Florida Law Weekly September 30, 2016
Saterbo v. Markuson (Fla. 2d DCA): In this automobile accident case, the Court addressed the enforceability of a joint proposal for settlement. The plaintiff filed a lawsuit against the driver of the car for direct negligence and the owner of the vehicle, which is a vicarious liability claim. The proposal for settlement did not apportion the amount due to each defendant. The Trial Court denied the plaintiff’s request for attorneys’ fees pursuant to the proposal for settlement, finding that the failure to apportion violated Florida Rule of Civil Procedure 1.442. The Trial Court also found that the proposal was ambiguous because it failed to account for the fact that there was a statutory liability cap of damages applicable to the vehicle owner, thus making it impossible to decide whether or not to accept it.

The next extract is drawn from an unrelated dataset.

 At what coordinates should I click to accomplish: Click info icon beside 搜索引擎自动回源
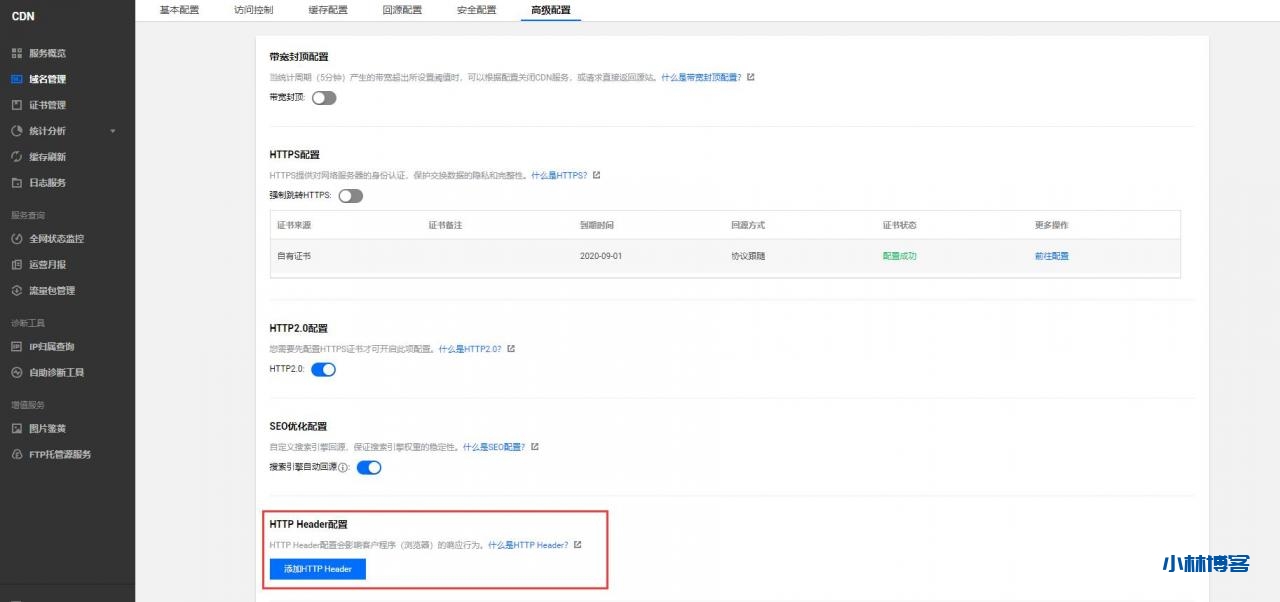(x=343, y=468)
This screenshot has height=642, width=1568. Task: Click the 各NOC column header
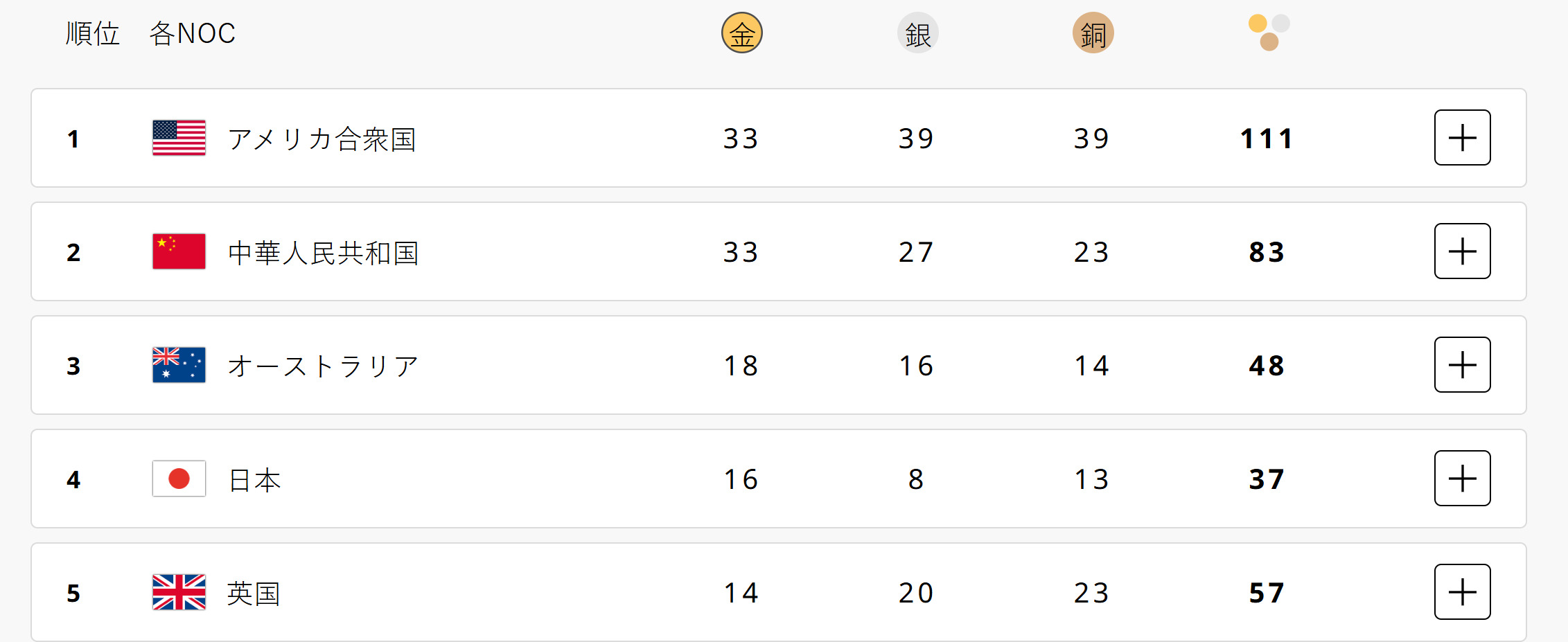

The Second District Court of Appeal reversed, citing to Florida Rule of Civil Procedure 1.442(c)(4) which provides that, ““when a party is alleged to be solely vicariously … liable, whether by operation of law or by contract, a joint proposal made by or served on such a party need not state the apportionment or contribution as to that party.” The defendants argued that because the owner could be held liable for amounts above the statutory cap, the owner’s liability was not solely vicarious and therefore, Rule 1.442(c)(4) did not apply. The Second District disagreed, stating, “The focus of the exception contained in rule 1.442(c)(4) is not whether a party is liable for the full amount of damages, but rather, it is whether the claims against the party are direct claims or solely claims of vicarious or other forms of indirect liability.” The Second District also disagreed that the proposal was ambiguous because of the cap, relying on the finding of the Florida Supreme Court in State Farm Mut. Auto. Ins. Co. v. Nichols, 932 So.2d 1067, 1079 (Fla.2006), where it recognized that with proposals for settlement, “it may not be possible to eliminate all ambiguity and, therefore, that the rule ‘merely requires that the settlement proposal be sufficiently clear and definite to allow the offeree to make an informed decision without needing clarification.’”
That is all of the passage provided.